Paweł Czyzak, interim Europe program director at the energy think tank Ember, agreed.
"Removing Russian LNG from the mix [in the EU] is unlikely to have an impact on prices, and certainly won't have any impact on security of supply," he said.
Still, even as the global LNG market heads to a period of ample production by the end of the decade, upside risk remains in the coming years as those new facilities come online.
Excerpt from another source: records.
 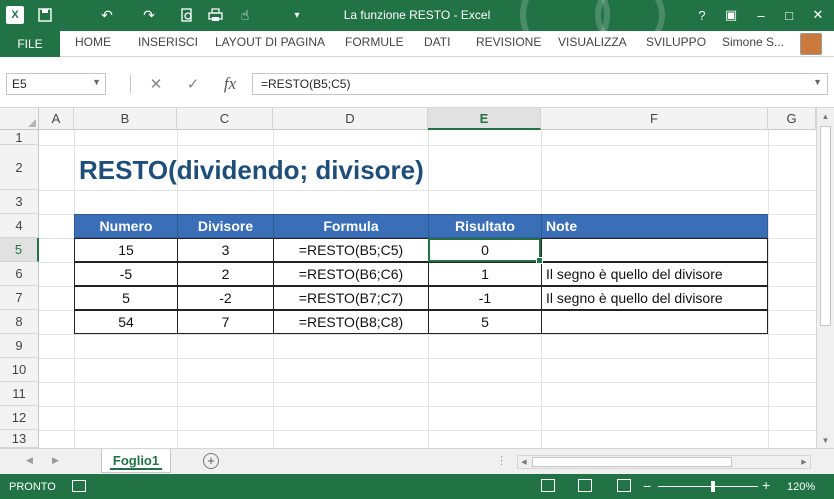 I want to click on expand-formula-icon: ▼, so click(x=818, y=82).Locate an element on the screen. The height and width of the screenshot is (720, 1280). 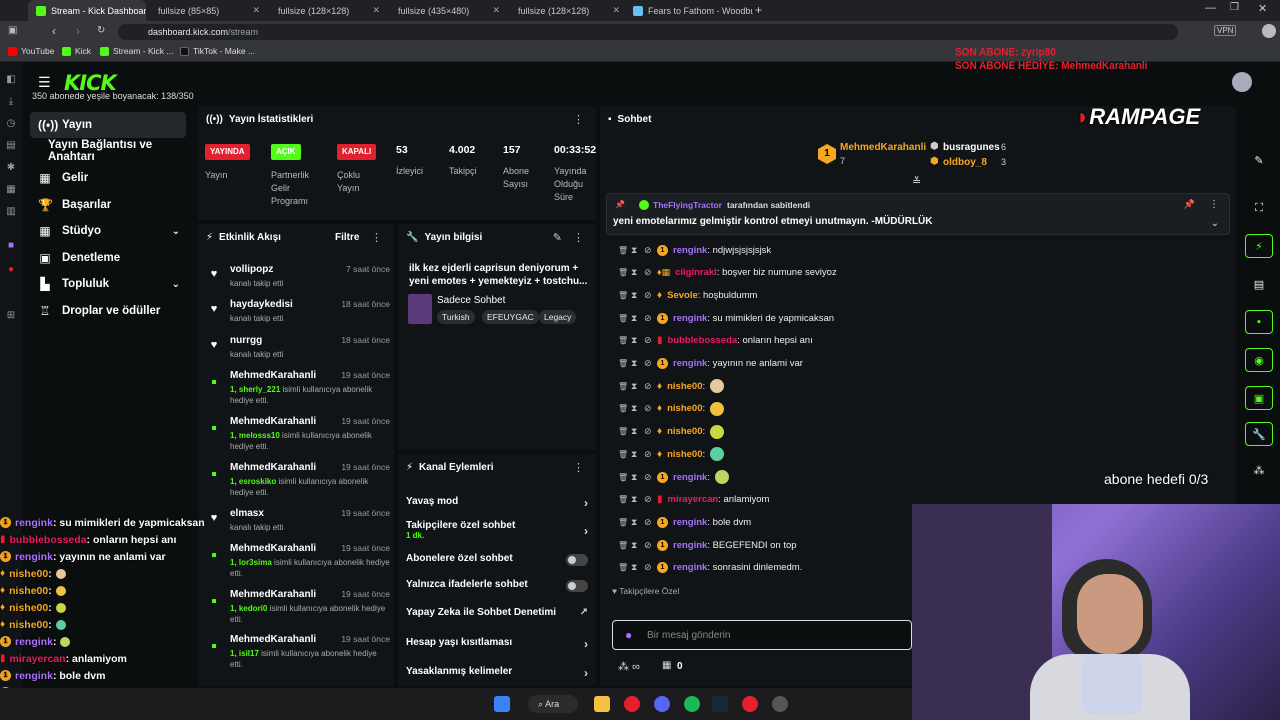
sidebar-item-droplar: ♖ Droplar ve ödüller is located at coordinates (108, 311).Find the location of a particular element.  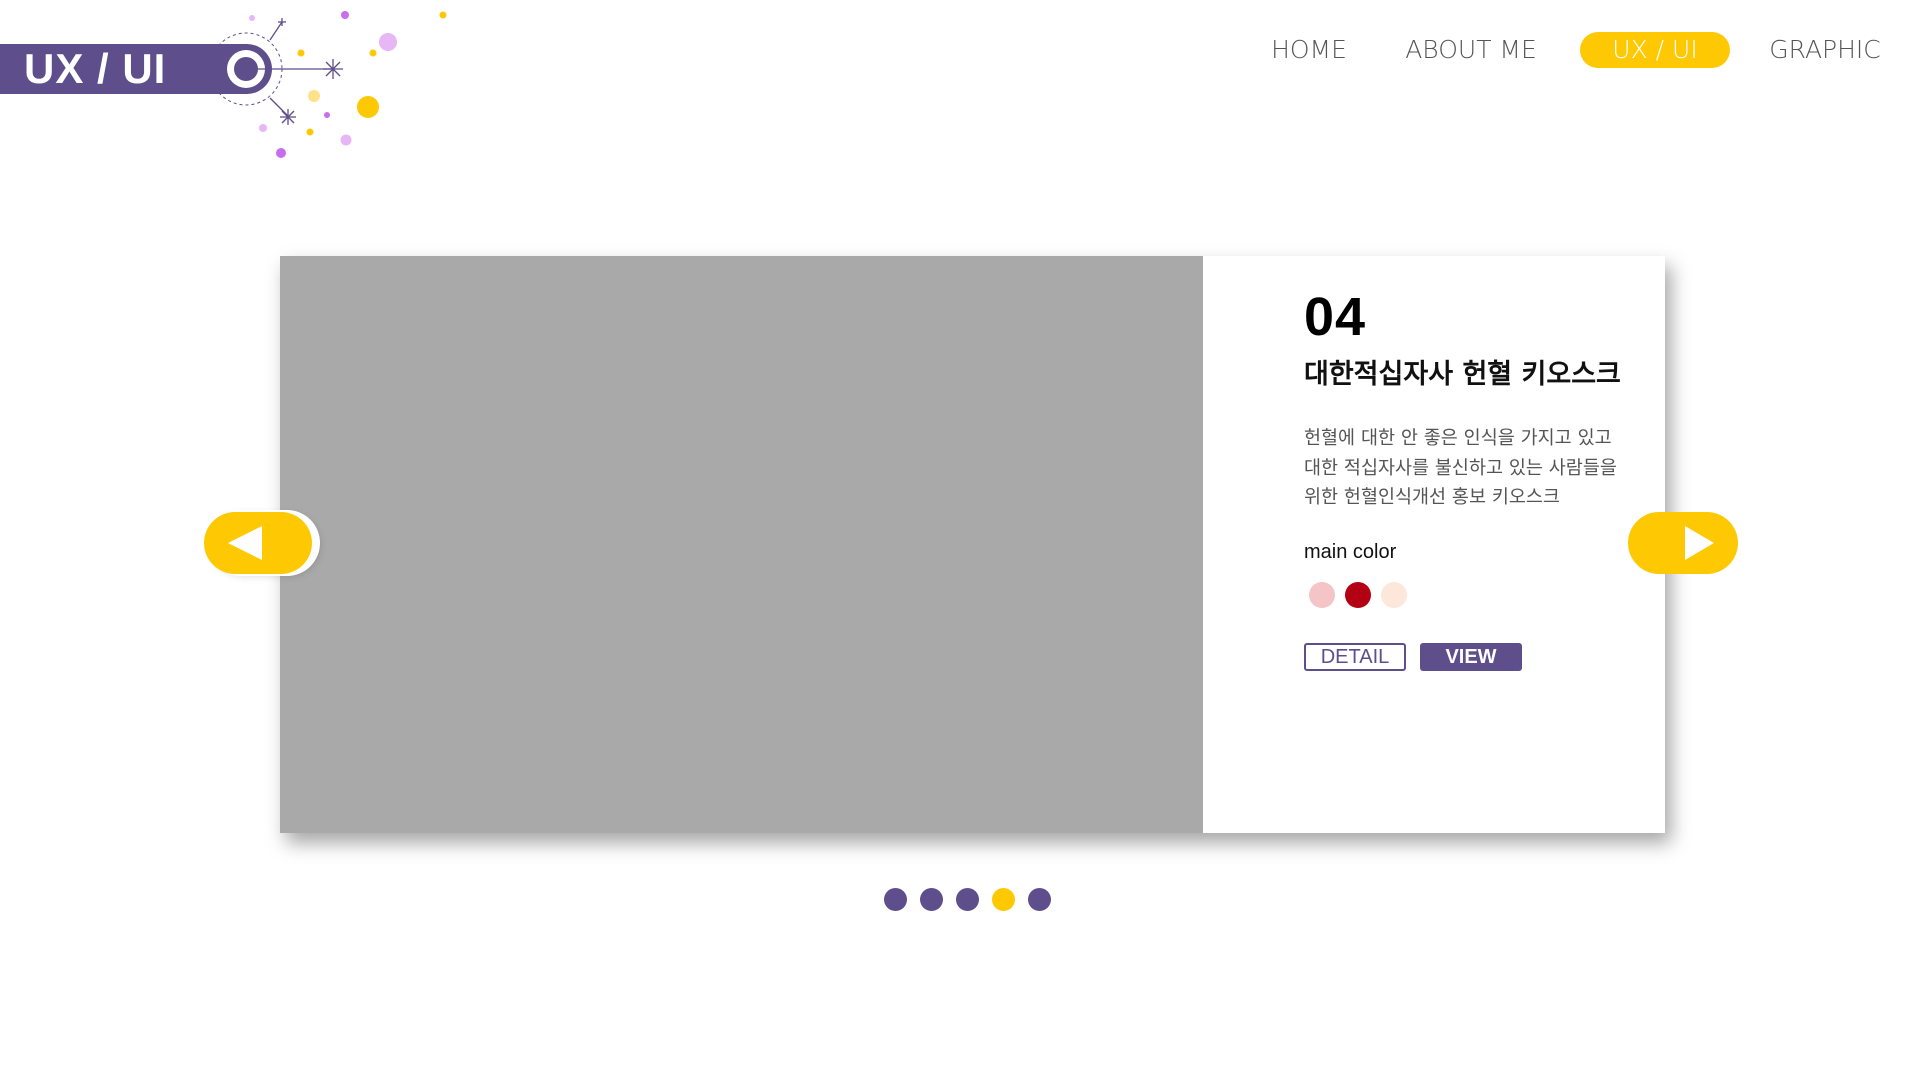

decorative-constellation-icon is located at coordinates (328, 84).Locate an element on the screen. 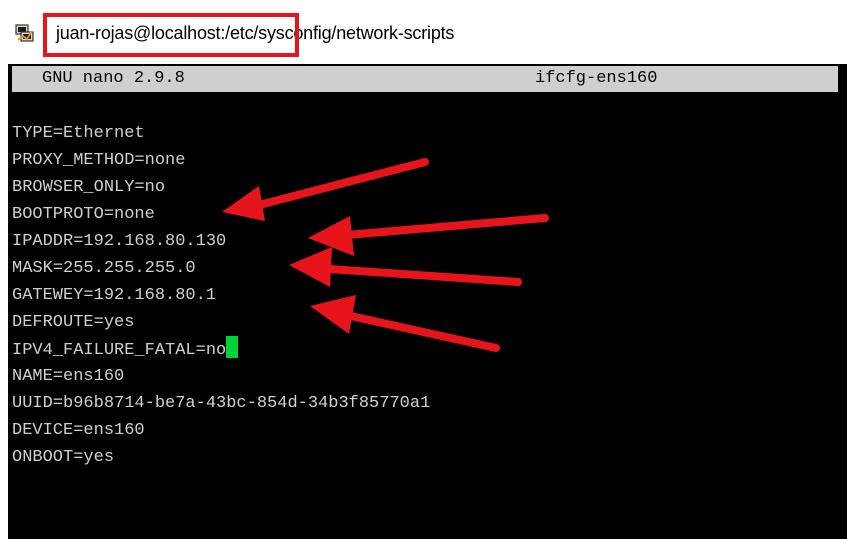 The height and width of the screenshot is (539, 847). file-line: TYPE=Ethernet is located at coordinates (221, 134).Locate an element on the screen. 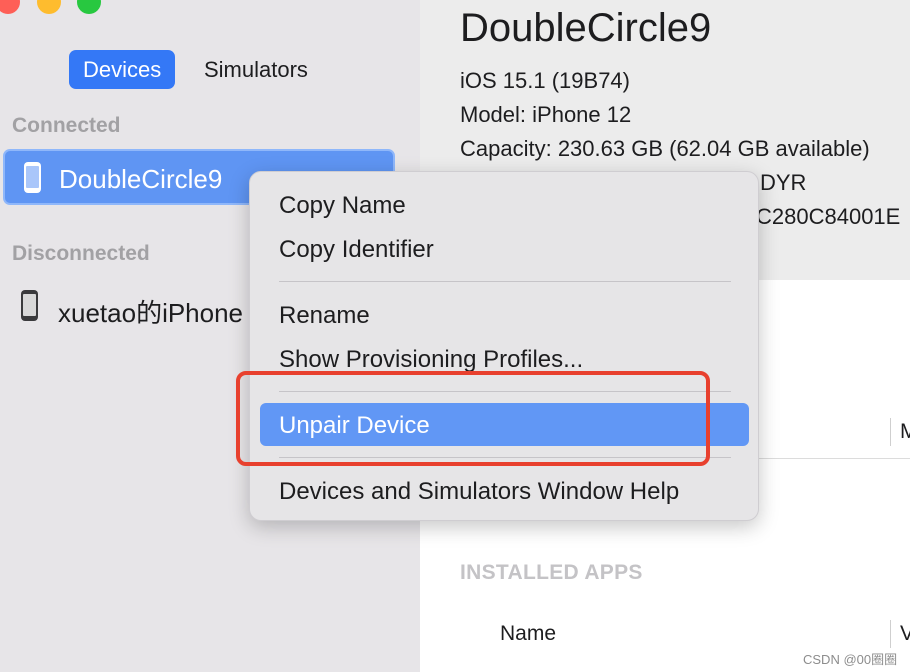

Project delays, geopolitical conflagrations, or a demand bump spurred by a particularly cold winter at a time when EU gas storage levels sit some 12 percentage points lower than last year remain concerns, according to the market source with a major producer.
"My sense is that 2026 and 2027 might still be volatile," the source said.
The EU's sanctions are on track to hold the global market in a tighter balance than it otherwise would have been, the market source explained. "It's another element of volatility in the market."
The EU's push to ban Russian LNG comes as European prices remained subdued. Platts, part of Commodity Insights, last assessed the DES Northwest Europe LNG marker at $10.126/MMBtu Oct. 30, down 2.93% day over day.
Even as market participants try to anticipate the impact of the new sanctions, the full scope of the measures remains unclear to some of the players central to the EU's trade in Russian LNG.
TotalEnergies CEO Patrick Pouyanne said Oct. 30 that the company is seeking clarification around the restrictions as it assesses whether it will be able to declare force majeure on its contracted cargoes from Yamal or divert them.
"Our lawyers are working on it," Pouyanne said during the company's third-quarter earnings call. "It's a fresh regulation, so I don't have full clarity."
The French oil and gas company holds a 20% stake in Yamal LNG and is contracted to offtake 4 million mt/year from the 17.4 million mt/year project, according to data from Commodity Insights analysts.
"If there is no further ban [beyond prohibiting the import of Russian LNG into Europe], I cannot use the force majeure to cancel the contract," Pouyanne said. "If I don't have force majeure, I am committed to offtake some cargoes."
Other Yamal offtakers include China's CNPC (3 million mt/ year), Spain's Naturgy (2.5 million mt/ year), and Russia's Novatek (2.4 million mt/ year), according to the Commodity Insights analysis. Novatek also operates the project and holds a majority stake of 50.1%.